## Pixel coordinate grounding data
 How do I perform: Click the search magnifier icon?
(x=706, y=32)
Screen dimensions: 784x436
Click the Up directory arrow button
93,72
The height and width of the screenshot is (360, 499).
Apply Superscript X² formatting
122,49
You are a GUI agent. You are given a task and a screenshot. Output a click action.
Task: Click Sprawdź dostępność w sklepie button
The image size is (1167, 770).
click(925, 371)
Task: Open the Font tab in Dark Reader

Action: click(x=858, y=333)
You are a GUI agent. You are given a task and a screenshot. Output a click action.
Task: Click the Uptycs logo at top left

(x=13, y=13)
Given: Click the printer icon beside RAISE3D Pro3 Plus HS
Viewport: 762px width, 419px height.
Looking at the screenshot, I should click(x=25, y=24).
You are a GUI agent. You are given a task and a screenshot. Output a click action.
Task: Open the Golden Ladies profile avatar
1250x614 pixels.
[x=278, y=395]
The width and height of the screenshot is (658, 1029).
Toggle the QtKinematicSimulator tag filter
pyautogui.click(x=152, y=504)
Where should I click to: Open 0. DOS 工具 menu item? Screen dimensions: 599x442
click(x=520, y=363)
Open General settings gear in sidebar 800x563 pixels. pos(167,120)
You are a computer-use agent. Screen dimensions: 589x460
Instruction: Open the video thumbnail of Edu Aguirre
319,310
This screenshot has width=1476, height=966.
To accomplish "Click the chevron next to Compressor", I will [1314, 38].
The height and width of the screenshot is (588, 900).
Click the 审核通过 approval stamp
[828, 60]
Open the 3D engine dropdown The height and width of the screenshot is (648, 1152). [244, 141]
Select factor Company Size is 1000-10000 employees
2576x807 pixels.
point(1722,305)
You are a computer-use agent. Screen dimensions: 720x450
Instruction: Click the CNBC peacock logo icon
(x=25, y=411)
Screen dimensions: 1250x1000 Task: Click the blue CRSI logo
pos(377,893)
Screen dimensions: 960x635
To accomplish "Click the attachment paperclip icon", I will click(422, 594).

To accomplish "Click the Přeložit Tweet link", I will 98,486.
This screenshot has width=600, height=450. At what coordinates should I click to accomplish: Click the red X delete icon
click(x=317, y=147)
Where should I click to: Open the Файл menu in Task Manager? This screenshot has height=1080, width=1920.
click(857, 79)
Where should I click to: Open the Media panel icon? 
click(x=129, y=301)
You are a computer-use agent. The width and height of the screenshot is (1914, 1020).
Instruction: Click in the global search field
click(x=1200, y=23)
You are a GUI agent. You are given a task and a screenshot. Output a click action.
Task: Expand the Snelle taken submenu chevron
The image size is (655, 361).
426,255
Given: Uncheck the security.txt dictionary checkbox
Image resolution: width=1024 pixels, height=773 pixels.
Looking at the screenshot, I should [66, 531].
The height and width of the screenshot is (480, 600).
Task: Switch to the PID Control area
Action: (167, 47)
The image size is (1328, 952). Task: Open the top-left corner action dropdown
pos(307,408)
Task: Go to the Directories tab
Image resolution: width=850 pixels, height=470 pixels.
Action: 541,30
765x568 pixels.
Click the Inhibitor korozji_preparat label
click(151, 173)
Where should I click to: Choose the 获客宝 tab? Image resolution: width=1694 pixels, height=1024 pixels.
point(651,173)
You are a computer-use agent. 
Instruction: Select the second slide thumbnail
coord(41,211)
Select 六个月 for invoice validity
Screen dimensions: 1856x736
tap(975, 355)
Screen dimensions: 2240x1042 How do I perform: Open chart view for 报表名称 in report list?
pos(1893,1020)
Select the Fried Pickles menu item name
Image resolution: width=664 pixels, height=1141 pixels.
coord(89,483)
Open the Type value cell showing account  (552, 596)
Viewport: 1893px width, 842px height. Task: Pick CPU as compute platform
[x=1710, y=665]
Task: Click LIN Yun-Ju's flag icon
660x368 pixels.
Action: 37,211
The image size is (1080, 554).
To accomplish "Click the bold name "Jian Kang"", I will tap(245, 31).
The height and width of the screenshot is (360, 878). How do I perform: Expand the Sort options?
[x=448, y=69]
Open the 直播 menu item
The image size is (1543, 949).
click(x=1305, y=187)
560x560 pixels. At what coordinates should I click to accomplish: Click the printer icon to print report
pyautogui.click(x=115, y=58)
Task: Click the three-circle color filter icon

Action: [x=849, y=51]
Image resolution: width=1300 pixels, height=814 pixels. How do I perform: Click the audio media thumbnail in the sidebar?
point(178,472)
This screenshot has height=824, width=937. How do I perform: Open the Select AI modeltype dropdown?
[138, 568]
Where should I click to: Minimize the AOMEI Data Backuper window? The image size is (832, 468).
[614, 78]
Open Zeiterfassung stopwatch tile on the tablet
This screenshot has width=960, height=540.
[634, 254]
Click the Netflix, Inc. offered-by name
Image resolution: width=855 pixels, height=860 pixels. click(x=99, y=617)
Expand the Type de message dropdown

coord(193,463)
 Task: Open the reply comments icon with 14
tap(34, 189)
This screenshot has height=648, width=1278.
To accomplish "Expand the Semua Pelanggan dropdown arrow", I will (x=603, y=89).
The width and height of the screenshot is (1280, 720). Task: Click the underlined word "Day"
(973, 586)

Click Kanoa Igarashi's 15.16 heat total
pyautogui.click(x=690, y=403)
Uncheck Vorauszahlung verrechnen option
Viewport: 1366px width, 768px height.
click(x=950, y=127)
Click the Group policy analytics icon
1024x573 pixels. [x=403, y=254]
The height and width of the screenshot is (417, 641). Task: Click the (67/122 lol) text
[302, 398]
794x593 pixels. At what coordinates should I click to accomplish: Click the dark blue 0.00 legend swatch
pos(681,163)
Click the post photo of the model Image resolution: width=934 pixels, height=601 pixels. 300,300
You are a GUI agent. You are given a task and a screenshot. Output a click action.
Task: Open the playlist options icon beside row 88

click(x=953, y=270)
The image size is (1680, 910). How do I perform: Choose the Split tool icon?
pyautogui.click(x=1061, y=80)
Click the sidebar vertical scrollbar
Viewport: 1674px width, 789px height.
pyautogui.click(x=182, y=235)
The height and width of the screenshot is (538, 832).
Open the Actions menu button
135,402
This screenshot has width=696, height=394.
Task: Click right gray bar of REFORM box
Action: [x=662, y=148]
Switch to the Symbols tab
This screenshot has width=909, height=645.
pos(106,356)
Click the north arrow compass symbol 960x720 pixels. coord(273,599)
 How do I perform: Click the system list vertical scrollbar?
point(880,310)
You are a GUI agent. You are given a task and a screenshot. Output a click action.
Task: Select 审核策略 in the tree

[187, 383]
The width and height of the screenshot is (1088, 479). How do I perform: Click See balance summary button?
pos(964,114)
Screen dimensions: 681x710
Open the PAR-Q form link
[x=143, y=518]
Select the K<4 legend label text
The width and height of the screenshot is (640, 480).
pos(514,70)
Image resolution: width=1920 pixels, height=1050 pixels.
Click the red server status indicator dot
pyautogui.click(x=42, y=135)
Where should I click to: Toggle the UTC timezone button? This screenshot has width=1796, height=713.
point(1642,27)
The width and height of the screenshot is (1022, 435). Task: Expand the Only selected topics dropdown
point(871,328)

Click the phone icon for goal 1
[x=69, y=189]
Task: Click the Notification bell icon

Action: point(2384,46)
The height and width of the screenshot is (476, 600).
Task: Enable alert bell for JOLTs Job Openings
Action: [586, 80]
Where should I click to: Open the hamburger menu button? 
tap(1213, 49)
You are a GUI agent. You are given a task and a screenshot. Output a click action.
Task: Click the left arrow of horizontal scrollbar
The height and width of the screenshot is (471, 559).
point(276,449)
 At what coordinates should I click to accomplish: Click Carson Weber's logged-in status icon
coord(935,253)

## INSTRUCTIONS FOR THE TASK
Give back every entry above, complete and exact.

## RESPONSE AREA
 How do I perform: Click the search magnifier icon?
(x=706, y=32)
Screen dimensions: 784x436
Click the Up directory arrow button
93,72
The height and width of the screenshot is (360, 499).
Apply Superscript X² formatting
122,49
You are a GUI agent. You are given a task and a screenshot. Output a click action.
Task: Click Sprawdź dostępność w sklepie button
The image size is (1167, 770).
click(925, 371)
Task: Open the Font tab in Dark Reader

Action: click(x=858, y=333)
You are a GUI agent. You are given a task and a screenshot. Output a click action.
Task: Click the Uptycs logo at top left

(x=13, y=13)
Given: Click the printer icon beside RAISE3D Pro3 Plus HS
Viewport: 762px width, 419px height.
Looking at the screenshot, I should click(x=25, y=24).
You are a GUI agent. You are given a task and a screenshot. Output a click action.
Task: Open the Golden Ladies profile avatar
1250x614 pixels.
[x=278, y=395]
The width and height of the screenshot is (658, 1029).
Toggle the QtKinematicSimulator tag filter
pyautogui.click(x=152, y=504)
Where should I click to: Open 0. DOS 工具 menu item? Screen dimensions: 599x442
click(x=520, y=363)
Open General settings gear in sidebar 800x563 pixels. pos(167,120)
You are a computer-use agent. Screen dimensions: 589x460
Instruction: Open the video thumbnail of Edu Aguirre
319,310
This screenshot has width=1476, height=966.
To accomplish "Click the chevron next to Compressor", I will [1314, 38].
The height and width of the screenshot is (588, 900).
Click the 审核通过 approval stamp
[828, 60]
Open the 3D engine dropdown The height and width of the screenshot is (648, 1152). [244, 141]
Select factor Company Size is 1000-10000 employees
2576x807 pixels.
point(1722,305)
You are a computer-use agent. Screen dimensions: 720x450
Instruction: Click the CNBC peacock logo icon
(x=25, y=411)
Screen dimensions: 1250x1000 Task: Click the blue CRSI logo
pos(377,893)
Screen dimensions: 960x635
To accomplish "Click the attachment paperclip icon", I will click(422, 594).

To accomplish "Click the Přeložit Tweet link", I will 98,486.
This screenshot has width=600, height=450. At what coordinates should I click to accomplish: Click the red X delete icon
click(x=317, y=147)
Where should I click to: Open the Файл menu in Task Manager? This screenshot has height=1080, width=1920.
click(857, 79)
Where should I click to: Open the Media panel icon? 
click(x=129, y=301)
You are a computer-use agent. The width and height of the screenshot is (1914, 1020).
Instruction: Click in the global search field
click(x=1200, y=23)
You are a GUI agent. You are given a task and a screenshot. Output a click action.
Task: Expand the Snelle taken submenu chevron
The image size is (655, 361).
426,255
Given: Uncheck the security.txt dictionary checkbox
Image resolution: width=1024 pixels, height=773 pixels.
Looking at the screenshot, I should [66, 531].
The height and width of the screenshot is (480, 600).
Task: Switch to the PID Control area
Action: (167, 47)
The image size is (1328, 952). Task: Open the top-left corner action dropdown
pos(307,408)
Task: Go to the Directories tab
Image resolution: width=850 pixels, height=470 pixels.
Action: 541,30
765x568 pixels.
Click the Inhibitor korozji_preparat label
click(151, 173)
Where should I click to: Choose the 获客宝 tab? Image resolution: width=1694 pixels, height=1024 pixels.
point(651,173)
You are a computer-use agent. 
Instruction: Select the second slide thumbnail
coord(41,211)
Select 六个月 for invoice validity
Screen dimensions: 1856x736
tap(975, 355)
Screen dimensions: 2240x1042 How do I perform: Open chart view for 报表名称 in report list?
pos(1893,1020)
Select the Fried Pickles menu item name
Image resolution: width=664 pixels, height=1141 pixels.
coord(89,483)
Open the Type value cell showing account  (552, 596)
Viewport: 1893px width, 842px height. Task: Pick CPU as compute platform
[x=1710, y=665]
Task: Click LIN Yun-Ju's flag icon
660x368 pixels.
Action: 37,211
The image size is (1080, 554).
To accomplish "Click the bold name "Jian Kang"", I will tap(245, 31).
The height and width of the screenshot is (360, 878). How do I perform: Expand the Sort options?
[x=448, y=69]
Open the 直播 menu item
The image size is (1543, 949).
click(x=1305, y=187)
560x560 pixels. At what coordinates should I click to accomplish: Click the printer icon to print report
pyautogui.click(x=115, y=58)
Task: Click the three-circle color filter icon

Action: [x=849, y=51]
Image resolution: width=1300 pixels, height=814 pixels. How do I perform: Click the audio media thumbnail in the sidebar?
point(178,472)
This screenshot has height=824, width=937. How do I perform: Open the Select AI modeltype dropdown?
[138, 568]
Where should I click to: Minimize the AOMEI Data Backuper window? The image size is (832, 468).
[614, 78]
Open Zeiterfassung stopwatch tile on the tablet
This screenshot has width=960, height=540.
[634, 254]
Click the Netflix, Inc. offered-by name
Image resolution: width=855 pixels, height=860 pixels. click(x=99, y=617)
Expand the Type de message dropdown

coord(193,463)
 Task: Open the reply comments icon with 14
tap(34, 189)
This screenshot has height=648, width=1278.
To accomplish "Expand the Semua Pelanggan dropdown arrow", I will (x=603, y=89).
The width and height of the screenshot is (1280, 720). Task: Click the underlined word "Day"
(973, 586)

Click Kanoa Igarashi's 15.16 heat total
pyautogui.click(x=690, y=403)
Uncheck Vorauszahlung verrechnen option
Viewport: 1366px width, 768px height.
click(x=950, y=127)
Click the Group policy analytics icon
1024x573 pixels. [x=403, y=254]
The height and width of the screenshot is (417, 641). Task: Click the (67/122 lol) text
[302, 398]
794x593 pixels. At what coordinates should I click to accomplish: Click the dark blue 0.00 legend swatch
pos(681,163)
Click the post photo of the model Image resolution: width=934 pixels, height=601 pixels. 300,300
You are a GUI agent. You are given a task and a screenshot. Output a click action.
Task: Open the playlist options icon beside row 88

click(x=953, y=270)
The image size is (1680, 910). How do I perform: Choose the Split tool icon?
pyautogui.click(x=1061, y=80)
Click the sidebar vertical scrollbar
Viewport: 1674px width, 789px height.
pyautogui.click(x=182, y=235)
The height and width of the screenshot is (538, 832).
Open the Actions menu button
135,402
This screenshot has width=696, height=394.
Task: Click right gray bar of REFORM box
Action: [x=662, y=148]
Switch to the Symbols tab
This screenshot has width=909, height=645.
pos(106,356)
Click the north arrow compass symbol 960x720 pixels. coord(273,599)
 How do I perform: Click the system list vertical scrollbar?
point(880,310)
You are a GUI agent. You are given a task and a screenshot. Output a click action.
Task: Select 审核策略 in the tree

[187, 383]
The width and height of the screenshot is (1088, 479). How do I perform: Click See balance summary button?
pos(964,114)
Screen dimensions: 681x710
Open the PAR-Q form link
[x=143, y=518]
Select the K<4 legend label text
The width and height of the screenshot is (640, 480).
pos(514,70)
Image resolution: width=1920 pixels, height=1050 pixels.
Click the red server status indicator dot
pyautogui.click(x=42, y=135)
Where should I click to: Toggle the UTC timezone button? This screenshot has width=1796, height=713.
point(1642,27)
The width and height of the screenshot is (1022, 435). Task: Expand the Only selected topics dropdown
point(871,328)

Click the phone icon for goal 1
[x=69, y=189]
Task: Click the Notification bell icon

Action: point(2384,46)
The height and width of the screenshot is (476, 600).
Task: Enable alert bell for JOLTs Job Openings
Action: [586, 80]
Where should I click to: Open the hamburger menu button? 
tap(1213, 49)
You are a GUI agent. You are given a task and a screenshot. Output a click action.
Task: Click the left arrow of horizontal scrollbar
The height and width of the screenshot is (471, 559).
point(276,449)
 At what coordinates should I click to accomplish: Click Carson Weber's logged-in status icon
coord(935,253)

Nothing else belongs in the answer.